» **Set exercise**: Can you set out the entries below as a numbered list with every blank line removed?

» **Records to process**:
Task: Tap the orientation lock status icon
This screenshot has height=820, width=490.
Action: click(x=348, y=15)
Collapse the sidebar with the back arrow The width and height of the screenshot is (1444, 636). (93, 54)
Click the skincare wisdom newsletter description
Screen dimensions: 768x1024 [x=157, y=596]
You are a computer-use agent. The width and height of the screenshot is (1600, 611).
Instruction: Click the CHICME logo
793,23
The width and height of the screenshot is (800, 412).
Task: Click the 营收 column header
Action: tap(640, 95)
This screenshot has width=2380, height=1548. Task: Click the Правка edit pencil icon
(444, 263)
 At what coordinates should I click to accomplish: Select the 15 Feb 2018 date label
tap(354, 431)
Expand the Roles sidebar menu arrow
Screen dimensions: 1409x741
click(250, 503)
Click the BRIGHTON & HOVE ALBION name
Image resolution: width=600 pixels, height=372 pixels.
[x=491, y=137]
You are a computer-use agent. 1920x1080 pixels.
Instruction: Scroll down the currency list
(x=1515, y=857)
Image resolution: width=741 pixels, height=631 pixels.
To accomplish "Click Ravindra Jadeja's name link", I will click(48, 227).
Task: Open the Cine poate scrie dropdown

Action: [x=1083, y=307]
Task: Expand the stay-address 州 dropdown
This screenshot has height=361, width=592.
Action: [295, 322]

» **Task solution**:
1. Task: Tap the orientation lock status icon
2. This screenshot has height=820, width=490.
3. Action: click(x=348, y=15)
4. Collapse the sidebar with the back arrow The width and height of the screenshot is (1444, 636). (93, 54)
5. Click the skincare wisdom newsletter description
6. Screen dimensions: 768x1024 [x=157, y=596]
7. You are a computer-use agent. The width and height of the screenshot is (1600, 611).
8. Instruction: Click the CHICME logo
9. 793,23
10. The width and height of the screenshot is (800, 412).
11. Task: Click the 营收 column header
12. Action: tap(640, 95)
13. This screenshot has width=2380, height=1548. Task: Click the Правка edit pencil icon
14. (444, 263)
15.  At what coordinates should I click to accomplish: Select the 15 Feb 2018 date label
16. tap(354, 431)
17. Expand the Roles sidebar menu arrow
18. Screen dimensions: 1409x741
19. click(250, 503)
20. Click the BRIGHTON & HOVE ALBION name
21. Image resolution: width=600 pixels, height=372 pixels.
22. [x=491, y=137]
23. You are a computer-use agent. 1920x1080 pixels.
24. Instruction: Scroll down the currency list
25. (x=1515, y=857)
26. Image resolution: width=741 pixels, height=631 pixels.
27. To accomplish "Click Ravindra Jadeja's name link", I will click(48, 227).
28. Task: Open the Cine poate scrie dropdown
29. Action: [x=1083, y=307]
30. Task: Expand the stay-address 州 dropdown
31. This screenshot has height=361, width=592.
32. Action: [295, 322]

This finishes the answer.